▸ **Task instructions**:
a – In the forum thread about kapsoura, copy out the passage starting at "Kapsa = slang" and ending at "much in love.".
b – Name each distinct username that posts in the forum thread about kapsoura.
c – Go on with the forum thread about kapsoura, picking up after its last post.

* Start Document extract *

# kapsoura



## Musical Chairs

I read on someone's page that "you know you're Greek" when you know what "kapsoura" is, and you don't know of any translation for it.

Now I'm really curious! I've heard of Greek love-related words like "eros" and "agape" but I haven't heard of "kapsoura." Apparently it's something like "burning desire?" Someone tell me, please.  What does it mean to be "kapsouris" with someone?


----------



## Leila75

Yes, actually it is related to burning. 

Kapsa = slang word for heat

"Kapsoura" means the feeling of burning of love for someone and it is a sort of slang used by young people mostly when they want to say that they are very much in love.


----------



## Musical Chairs

Is it really that hard to translate exactly? 

Does it mean to be in love with someone or to have a mad crush on someone? Edit: Though, I think I'm familiar with the feeling you're talking about and it doesn't happen when it's just a crush.


----------



## Vagabond

I suppose it is to be so madly in love, that you are "burning in the fire of love".  It's that feeling you get at first when you are in love with someone, which is a mix of love, lust, head in clouds, wanting to be with them all the time, etc etc etc...  "Kapsoura" is known not to last forever - it is intense, kind of superficial and short lived, as opposed to the love of an old couple, for instance, which is calmer, but deeper and stable.

But you can always say you are madly in love and avoid the lengthy description.


----------



## marilou

I think that to understand exactly this word someone has to have a greek lover...kapsoura is not always love, kapsoura in the main times is a mad attraction...excuse me for the bad english... I hope that is help


----------



## Leila75

marilou said:


> I think that to understand exactly this word someone has to have a greek lover...


 
...or an italian one...!...


----------



## Musical Chairs

I'm confused. I'd always thought love was a pretty universal thing, and that Greek/Italian lovers wouldn't be any different. But it seems that kapsoura isn't _exactly_ love (it's why it's hard to translate and explain?).

How long does it take for kapsoura to wear out? Does it have to be mutual? Do people like it?

* End Document extract *
* Start Entries provided *

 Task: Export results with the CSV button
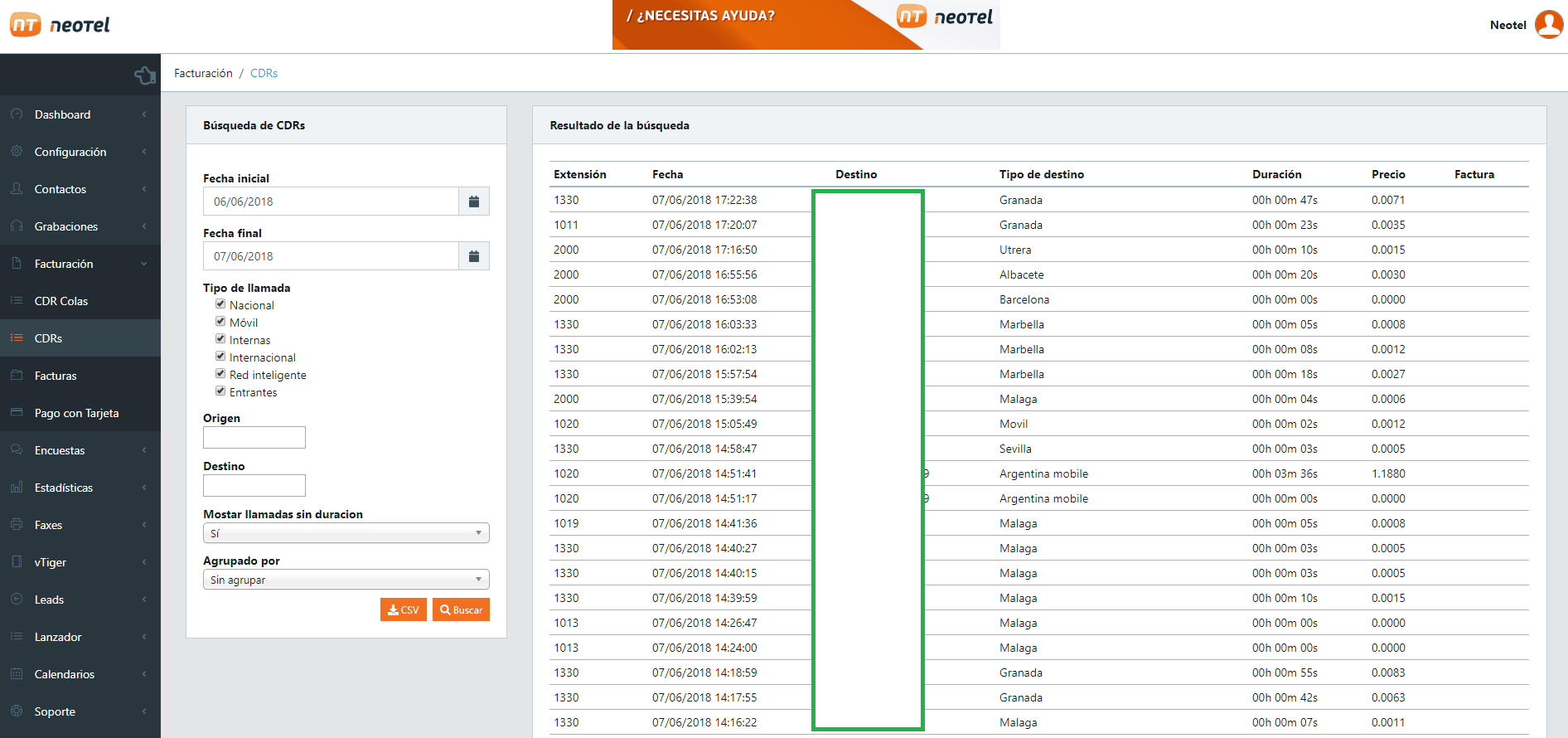(x=403, y=609)
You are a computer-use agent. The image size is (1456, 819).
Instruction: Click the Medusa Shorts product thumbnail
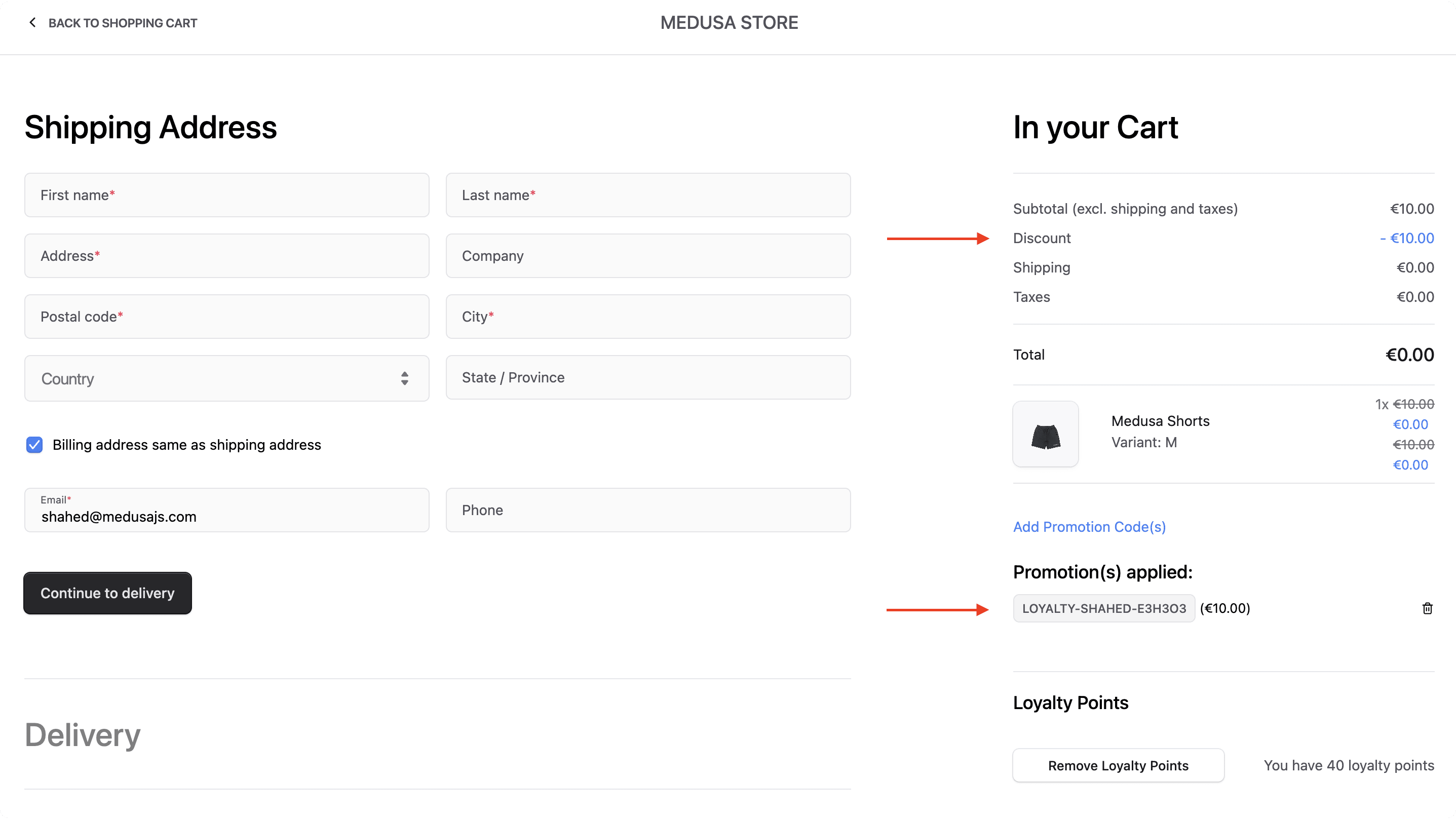pyautogui.click(x=1045, y=434)
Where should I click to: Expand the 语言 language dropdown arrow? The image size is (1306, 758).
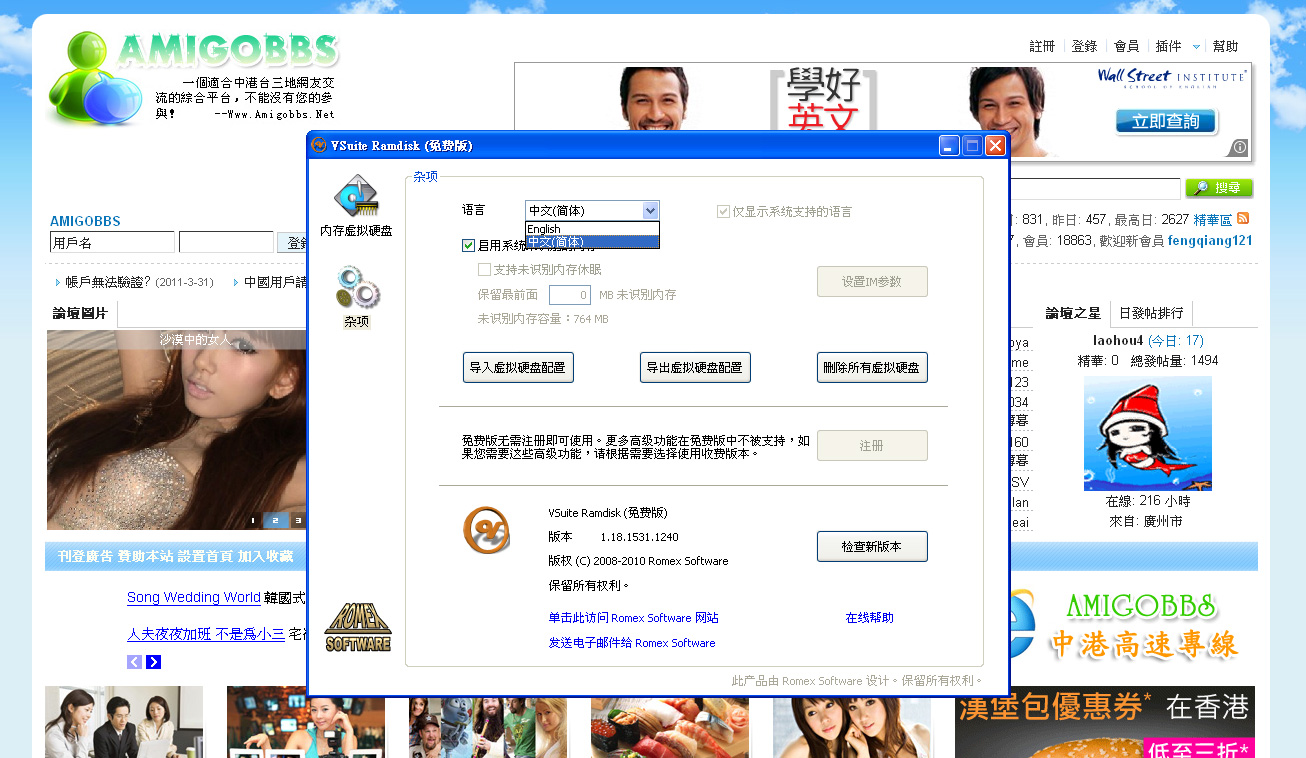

* End Entries provided *

▸ **Answers to the exercise**:
a –
Kapsa = slang word for heat

"Kapsoura" means the feeling of burning of love for someone and it is a sort of slang used by young people mostly when they want to say that they are very much in love.

b – Musical Chairs, Leila75, Vagabond, marilou

c –
----------



## Leila75

Well, Greek and Italian lovers (as most mediterranean ones) have a reputation for being expecially hot, dont' they? 


In my opinion the closest translation of "kapsoura" is "to have a crash on someone".


----------



## marilou

Leila is right. 
Love is AGAPI may be the love for a friend, for a mother, for a husband...KAPSOURA is more the adventure for the summer time!


----------



## ireney

Kapsoura (kapsourevomai the verb or else epesa sta patomata ) is indeed as Vagabond and the rest say: It's not just  a crush it's more "emphatic" than that. I mean there's EROTAS for the feeling of being in love (as opposed to the calmer feeling of loving someone) and there's the "dagossa ti lamarina " (δάγκωσα τη λαμαρίνα) or mou irthe dovroutzas (μου ήρθε ντοβρουτζάς) for the stars in the eyes head way over the clouds feet walking on air feeling.
Kapsoura, apart from everything else has the added notion of immense yearning (different from last). Head over heels in love or madly in love or anything of the kind are good enough translations though even if they don't translate the "feeling" of "kapsoura" perfectly.


----------



## marilou

Κάποιο έλληνα θα μπορούσε να το εξιγίσει στα ελληνικά...εγώ πιστέυω οτι οι έλληνες το χρισιμοποιύν όταν θέλουν να δείξουν οτι δεν είναι πραγματικό έρωτας αλλά κάτι πιό έντονο αλλά που τελιόνει γρήγορα...κάνω λάθος?


----------



## Vagabond

marilou said:


> Κάποιο έλληνα θα μπορούσε να το εξιγίσει στα ελληνικά...εγώ πιστέυω οτι οι έλληνες το χρισιμοποιύν όταν θέλουν να δείξουν οτι δεν είναι πραγματικό έρωτας αλλά κάτι πιό έντονο αλλά που τελιόνει γρήγορα...κάνω λάθος?


Ναι... είναι να χάνεις το μυαλό σου για κάποιον, να τον σκέφτεσαι συνέχεια, να θες να είσαι μαζί του, να ξεχνάς να φας, να νομίζεις πως ζωή χωρίς αυτόν δεν αξίζει, γενικά είναι αυτό το παράλογο "κόλλημα" που τρως μερικές φορές που σε κάνει να μην έχεις επαφή με τον κόσμο όταν είσαι μαζί με τον άλλον και να νοιώθεις άρρωστος όταν δεν είσαι μαζί του, και που δεν μπορείς να το εξηγήσεις με τη λογική.

Η καψούρα έχει ως παρενέργειες έντονες ψευδαισθήσεις (π.χ. "αυτό είναι πραγματική αγάπη" και "θα πεθάνω χωρίς αυτόν"), οι οποίες διαλύονται από μόνες τους σύντομα, μια και η καψούρα έχει.. ημερομηνία λήξης (και είτε μετατρέπεται σε έρωτα και κατόπιν σε αγάπη, ή το ξεπερνάμε τελείως, οπότε έρχονται τα... υπαρξιακά ερωτήματα του στυλ "μα τί στην ευχή του βρήκα;").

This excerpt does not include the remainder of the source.